** SELECTED EXTRACT **
□ □ □ □
Repost from March 27, 2016
A couple of years ago, we started with "what if?" Over the next few months we did some theoretical checking to see if a medical team was a real possibility. I'd never done anything like that, but I get so frustrated with the level of health care I often receive here and I have so much more to spend and better options. One, after another, after another of my friends has lost a baby, or a sister or a parent because they were sick and couldn't get the care they needed. Time after time since we've come here, the demand for help with money for a medical visit or a prescription leaves me trying to figure out how to possibly come up with all that we need so that I can give something. The idea of having a free medical clinic is just a drop in the ocean of need, but at least it is something.
As I talked to friends and family, so many were interested in the idea. For months we continued on in that line of thinking, but as the date for the clinic got nearer and nobody was buying airline tickets, I began to worry. When we dropped down to less than 6 months out, I got really nervous. I began to send desperate emails about our need. My African friends were so certain that things would happen that they were already starting their evangelism push to go along with the clinic. I wanted to hide in the closet because I had begun to think that nobody would come. How are we going to get doctors and nurses to come with less than 6 months notice?
People began to help us look and within a couple of weeks, we thought we had a team of 12 coming from the US. It was less than we'd asked for, but more than I had dared to hope at that point. We started writing budgets and trying to find some funds for medicines. We made plans and started jumping through hoops. Slowly, slowly we worked the African relationship lines to get to where we needed to go. The whole way through I've been scared silly that I don't have the know how to pull this off. I have worried that we don't have time left to do what has to be done.
From January on we have had a series of super great moments where we found just what we needed but didn't think we would get, that would be immediately followed by some kind of horrible news that threatened the entire project. Our hoped for team of 12 turned into a team of 3. Our 30 national volunteers, turned into a huge financial burden for their transportation money that we couldn't pay for. A budget that seemed to be covered turned into an endless list of things we don't have money for. We've had so many blessings along the way and obviously glimpses of His grace in our lives as well. The providential hand at work to make this happen has been quite apparent. The opposition to its success has been equally apparent. All I can think at this point is that I can't wait to see what will happen at this event. It is surely going to be great.
The hard thing now is that the time until clinic is so short and our list of things to do grows rather than shrinks. If you think about us, pray that we plan well, choose wisely and don't forget important things. Speaking of which, there are about a thousand things I should be doing.
□ □ □ □
(Data drawn from a collection)
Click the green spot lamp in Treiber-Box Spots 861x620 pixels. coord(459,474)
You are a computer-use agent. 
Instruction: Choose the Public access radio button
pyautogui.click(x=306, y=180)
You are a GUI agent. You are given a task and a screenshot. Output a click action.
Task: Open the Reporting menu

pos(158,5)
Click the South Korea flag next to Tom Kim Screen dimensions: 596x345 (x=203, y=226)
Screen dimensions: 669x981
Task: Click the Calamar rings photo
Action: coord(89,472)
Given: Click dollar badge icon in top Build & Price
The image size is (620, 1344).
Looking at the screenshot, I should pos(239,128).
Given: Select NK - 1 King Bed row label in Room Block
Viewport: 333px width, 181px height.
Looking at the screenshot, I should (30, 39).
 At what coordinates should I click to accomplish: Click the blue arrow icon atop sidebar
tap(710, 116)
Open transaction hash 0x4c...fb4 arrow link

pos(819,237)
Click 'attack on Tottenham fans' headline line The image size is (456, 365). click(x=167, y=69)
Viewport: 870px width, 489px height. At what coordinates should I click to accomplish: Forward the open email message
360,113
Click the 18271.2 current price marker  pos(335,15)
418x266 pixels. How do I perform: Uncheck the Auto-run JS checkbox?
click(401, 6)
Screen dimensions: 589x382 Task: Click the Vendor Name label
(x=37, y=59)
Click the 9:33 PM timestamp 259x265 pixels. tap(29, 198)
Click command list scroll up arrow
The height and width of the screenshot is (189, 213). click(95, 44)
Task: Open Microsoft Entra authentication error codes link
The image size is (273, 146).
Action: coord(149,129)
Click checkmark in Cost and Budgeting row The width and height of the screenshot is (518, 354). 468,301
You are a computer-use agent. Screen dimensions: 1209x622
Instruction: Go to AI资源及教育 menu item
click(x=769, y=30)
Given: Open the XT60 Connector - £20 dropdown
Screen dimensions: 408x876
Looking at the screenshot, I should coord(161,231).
□ □ □ □
For each statement about the clinic post, answer yes or no and quote the words from the post that decide it: (a) the team from the US ended up with three people; (b) the writer's African friends doubted the clinic would take place; (c) the list of things to do shrank as the clinic drew closer.

** FINISHED EXERCISE **
(a) Yes: "Our hoped for team of 12 turned into a team of 3."
(b) No: "My African friends were so certain that things would happen that they were already starting their evangelism push to go along with the clinic."
(c) No: "our list of things to do grows rather than shrinks."